- Bhavana in the film
- Directed by: Baraguru Ramachandrappa
- Written by: Baraguru Ramachandrappa
- Produced by: Ramesh Yadav
- Starring: Bhavana
- Cinematography: Nagaraj Adavani
- Edited by: Suresh Urs
- Music by: Hamsalekha
- Distributed by: Ramesh Yadav Movies
- Release date: 4 March 2005 (India);
- Running time: 120 minutes
- Country: India
- Language: Kannada

= Shanti (film) =

Shanti (Peace) is an Indian Kannada-language drama film directed by Baraguru Ramachandrappa. The film features only a single actor (Bhavana) and hence has found an entry in the Guinness World Records in the category "Fewest actors in a narrative film".

==Plot==
The only character in the film is of an illustrator and a painter called as Shanti. An international peace body chooses her to create the logo of a world peace conference. In order to draw inspiration, Shanti travels to a picturesque hilly area where she gets accosted by a group of terrorists.
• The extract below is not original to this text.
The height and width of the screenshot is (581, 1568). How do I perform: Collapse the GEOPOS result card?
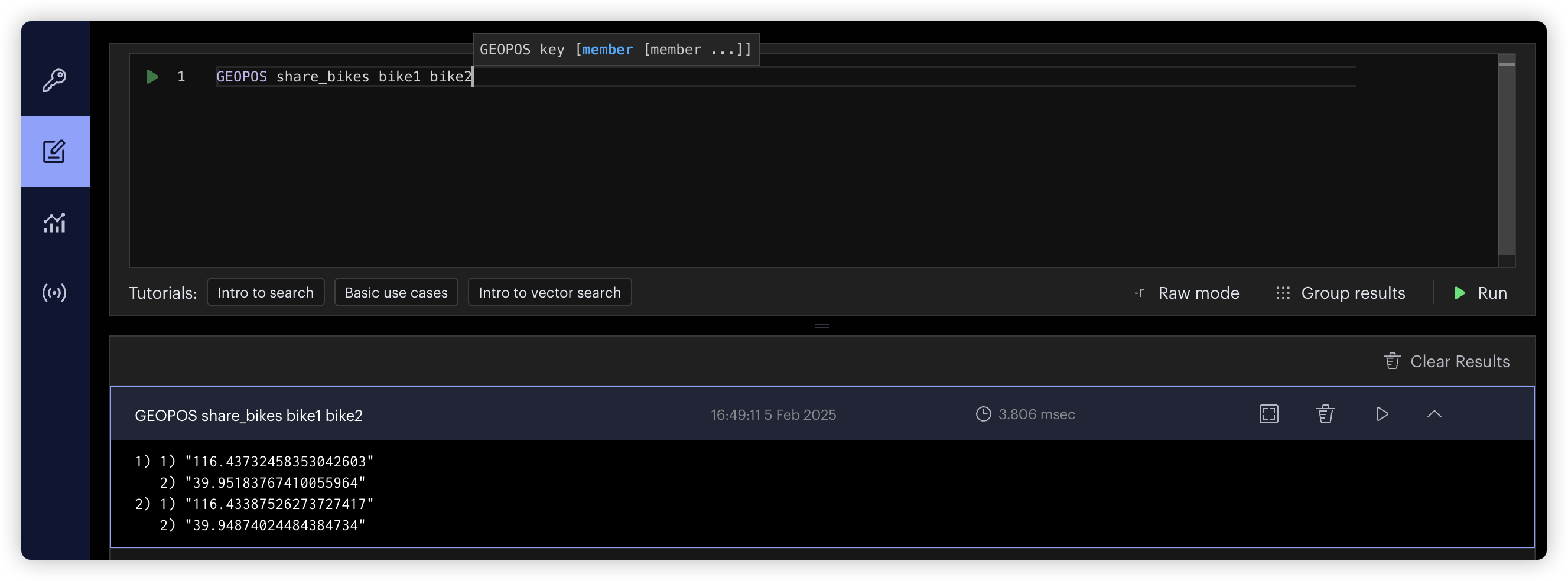(1434, 414)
They kidnap her and put forth a demand that she should take them to the conference as her assistants. Their ultimate plan is to blow up the conference hall. The main storyline of the film is the way in which Shanti solves this problem and saves the conference.

From the storyline, it seems that more than one actor is required on the screen. However, Baraguru has handled this by showing only the character of Shanti on the screen while the remaining characters only contribute in terms of their voices.

==Cast==
- Bhavana as Shanti
  - She also briefly portrayed Mahatma Gandhi and the Buddha.
Bhavana is the sole actor. The other characters in the film were only represented by symbols and voices. A dove in the film is used as a symbol for peace and guns are used to portray war and terror. A voice over the telephone represents a character called as Samara (a term that means war in Kannada).

==Production and themes==
Baraguru Ramachandrappa decided to direct this film to portray different faces of peace by juxtaposing symbolism and monologues. The film was entirely shot in the vicinity of the Nalknad Palace in the Kodagu district of Karnataka. The main theme of the film is to explore the various ways to fight terrorism without any compromise with the human values promoted by the United Nations. The UN was used as a vital aspect in the film since Baragur feels that it is a world body that has created two contradicting influences of war and peace. Baragur indicates that though this was sort of an experiment, experimentation was not the main motivation for producing this film. Rather than the concept, more focus has been given on the creative aspects of the theme. A female character was chosen as the sole actress in the film since peace is generally considered feminine whereas war is more masculine. The film does not end with a moral, something uncommon among Indian movies. This is because Baraguru wanted the audience to start off a discussion to weigh the pros and cons of war against peace.

==Release==
Baraguru decided to do some innovation in order to promote this film. He realised that due to the unique theme of this film; releasing this film in big theatres would not attract a sizeable audience. He decided to show this film in small towns and villages instead. He decided to travel along the highway between the towns of Bangalore and Belgaum and show this film in places that fall along the way. This unique method was termed as Shanti Chitra Yaatre (travel of the Shanti film). The film saw a fabulous response and in some towns like Davangere and Chitradurga people had to turn back since the film ran house-full. Despite being an art film, around 50000 people are supposed to have seen this film.

==Accolades==
- Guinness World Records in the category Fewest actors in a narrative film; an award shared with three other films, viz. the 1964 Hindi film Yaadein by Sunil Dutt and the 2002 Malayalam film The Guard starring Kalabhavan Mani and the 2002 French/American film La Dernière Lettre.
- In 2003–04 Karnataka State Film Awards won Second Best Film thereby winning a cash award of Rs. 75,000 and a silver medal.